Appeal from an order of the Family Court, Monroe County (John J. Rivoli, J.), entered December 16, 2008 in an adoption proceeding. The order, inter alia, dispensed with the consent of respondent to the adoption of the subject child.
Published by New York State Law Reporting Bureau pursuant to Judiciary Law § 431.
As corrected through Wednesday, April 28, 2010
It is hereby ordered that the order so appealed from is unanimously reversed on the law without costs and the matter is remitted to Family Court, Monroe County, for a new hearing.
Respondent, the biological father of the child who is the subject of this proceeding (hereafter, father), appeals from an order that dispensed with his consent to the adoption of the child and allowed the adoption of the child by petitioners to proceed without any further notice to the father. On October 14, 2008, the father was served with the petition seeking to allow petitioners to adopt the child. On December 1, 2008, the father's attorney appeared on behalf of the father for the first court appearance on the petition, and Family Court informed him that a hearing on the merits of the petition was to take place that day. The father's attorney requested an adjournment until January 12, 2009 on the ground that he was unaware that the hearing was scheduled to take place that day, but the court denied the request and went forward with the hearing.

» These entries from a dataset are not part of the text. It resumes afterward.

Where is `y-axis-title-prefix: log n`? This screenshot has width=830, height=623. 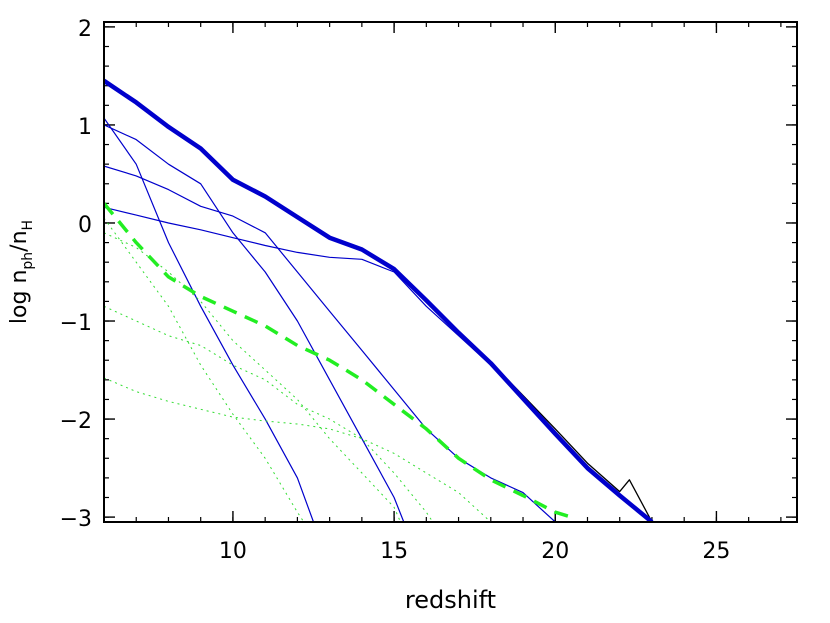 y-axis-title-prefix: log n is located at coordinates (20, 297).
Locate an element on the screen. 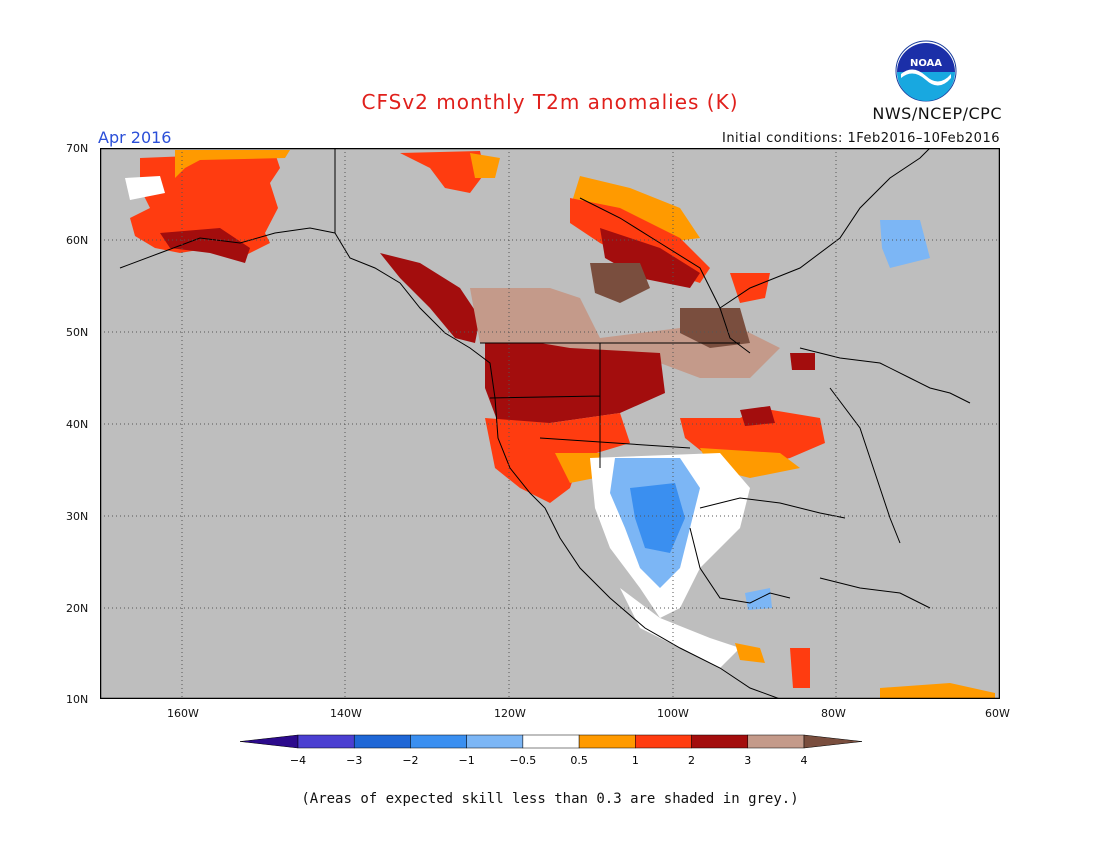  colorbar-tick-label: −4 is located at coordinates (298, 760).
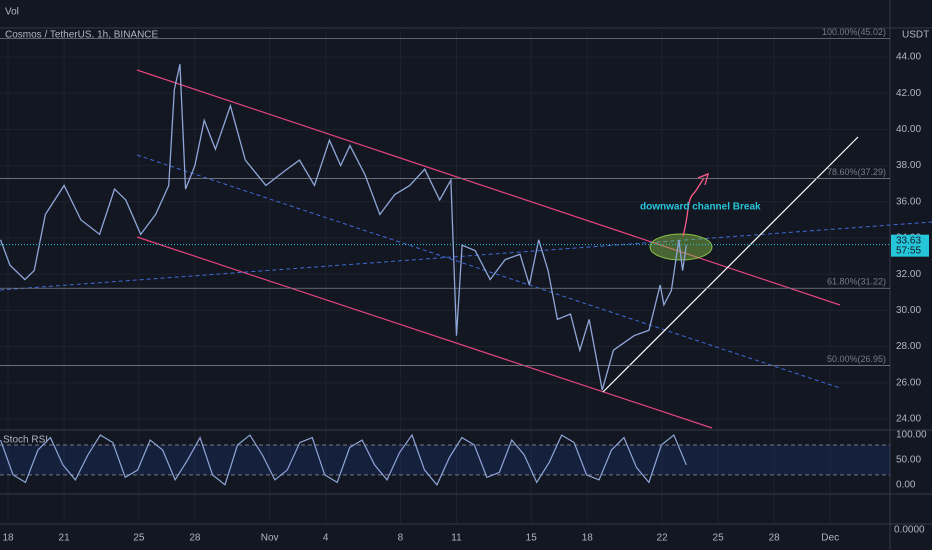  What do you see at coordinates (908, 346) in the screenshot?
I see `y-tick-label: 28.00` at bounding box center [908, 346].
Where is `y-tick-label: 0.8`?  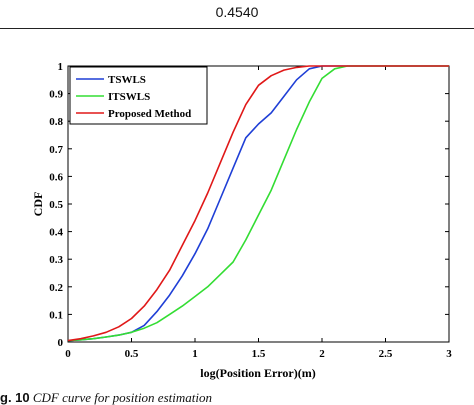
y-tick-label: 0.8 is located at coordinates (56, 122).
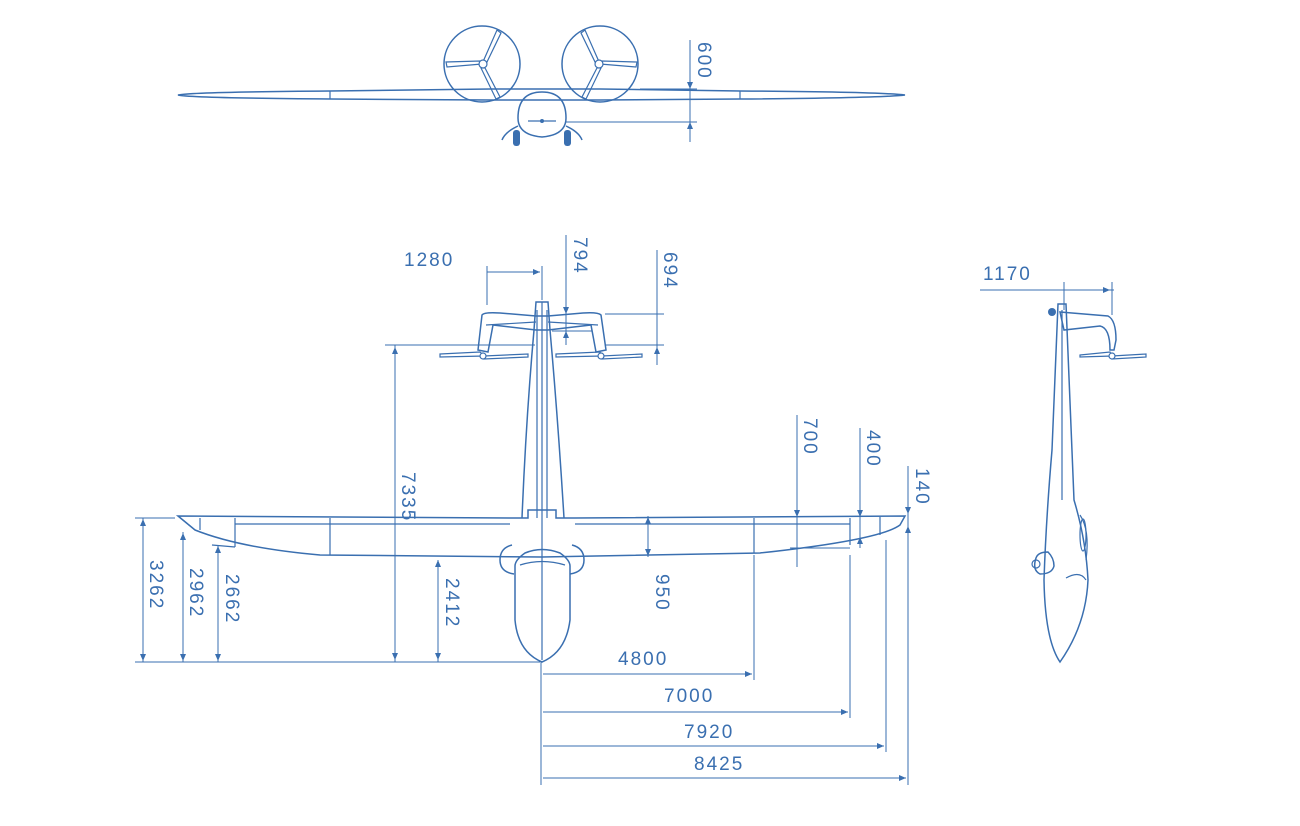 This screenshot has width=1300, height=826. I want to click on dim-8425-label: 8425, so click(719, 764).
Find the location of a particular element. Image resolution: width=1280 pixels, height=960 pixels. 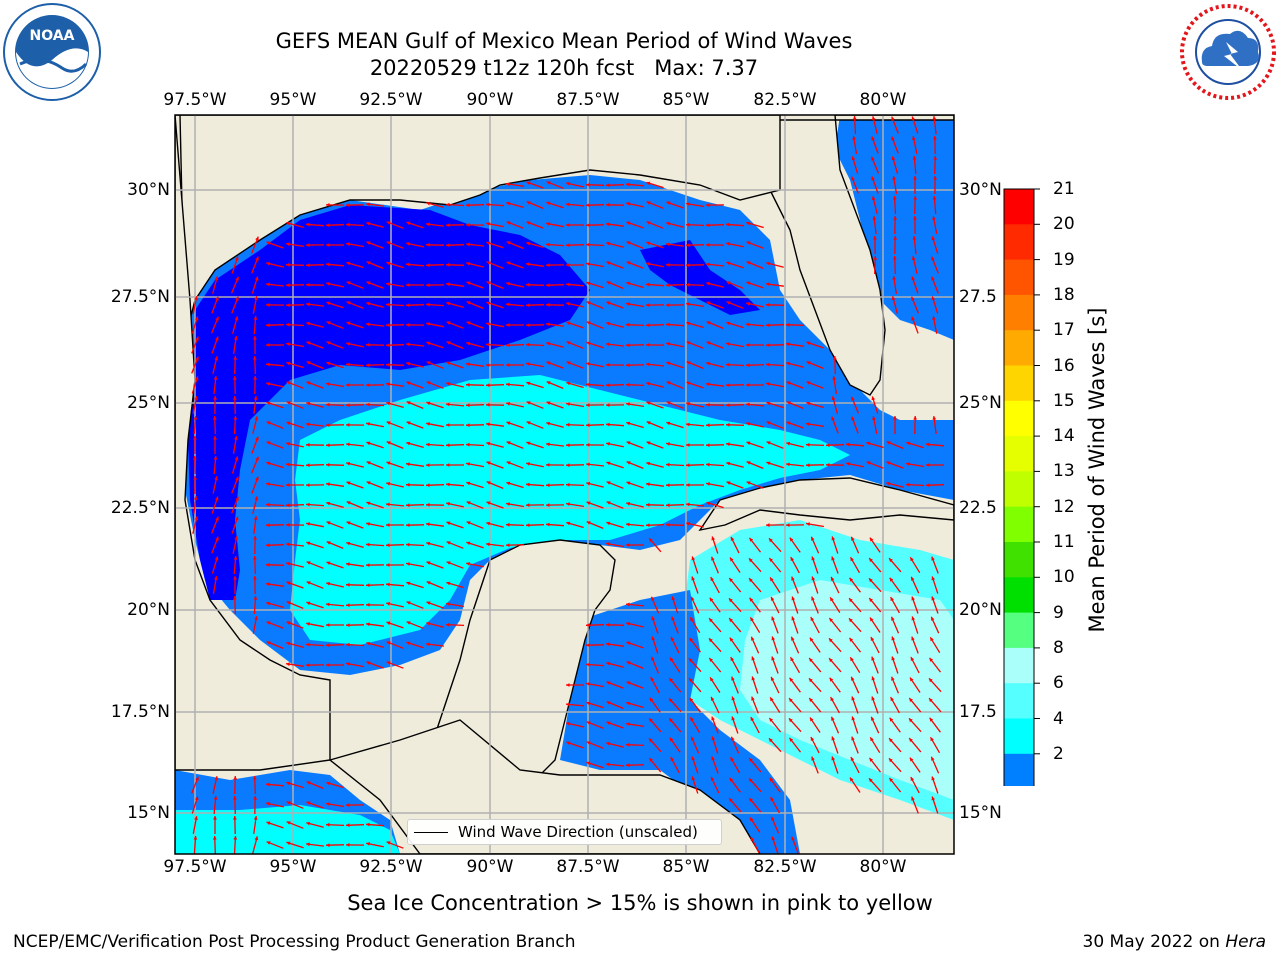

lon-tick-top: 85°W is located at coordinates (686, 100).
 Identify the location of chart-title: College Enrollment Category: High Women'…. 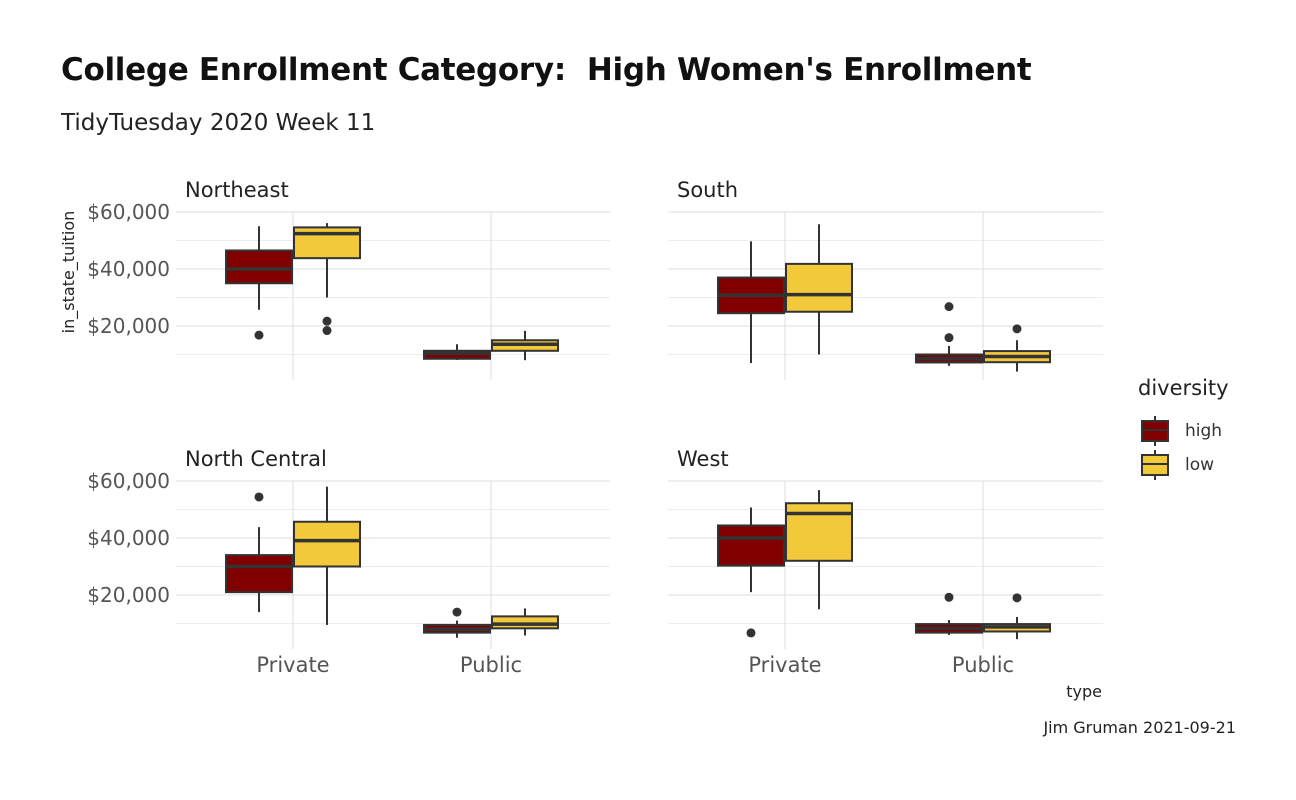
(546, 70).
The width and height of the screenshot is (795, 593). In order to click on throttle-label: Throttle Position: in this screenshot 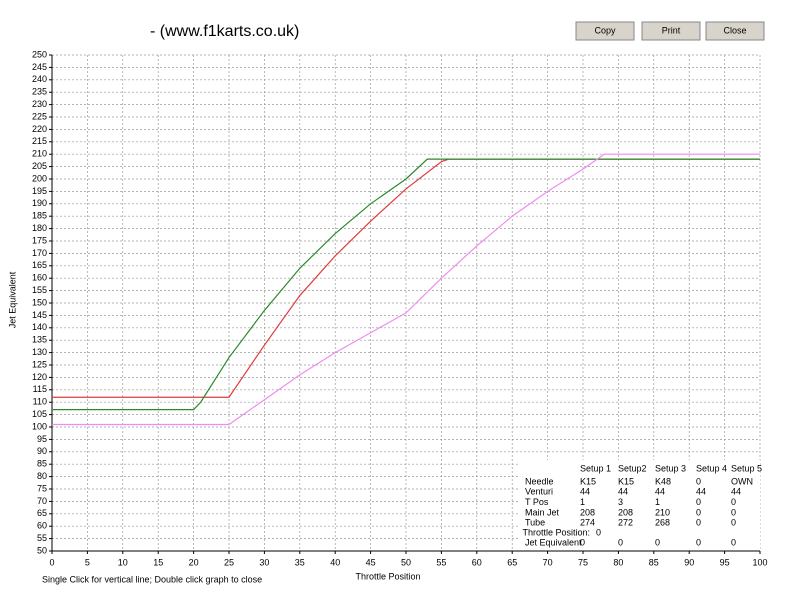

We conclude that the court abused its discretion in denying the request of the father's attorney for an adjournment (see generally Matter of Bobi Jo B. v Jerry L.W., 45 AD3d 1382, 1383 ; Matter of Jackson v Lee, 96 AD2d 760 ). There is no evidence in the record that the father had notice that the hearing was scheduled to occur on December 1, 2008. Moreover, the record establishes that the proceedings were not protracted, that this was the father's first request for an adjournment and, indeed, that the court had adjourned proceedings concerning the child's biological mother to the precise adjournment date sought by the father. Under these circumstances, we conclude that the court should have granted the request of the father's attorney for an adjournment to enable the father to prepare for the hearing (see generally Matter of Stephen L., 2 AD3d 1229, 1231 ). We therefore reverse the order and remit the matter to Family Court for a new hearing.
In light of our determination, we do not address the father's remaining contention.
Present---Smith, J. P., Fahey, Carni, Sconiers and Pine, JJ.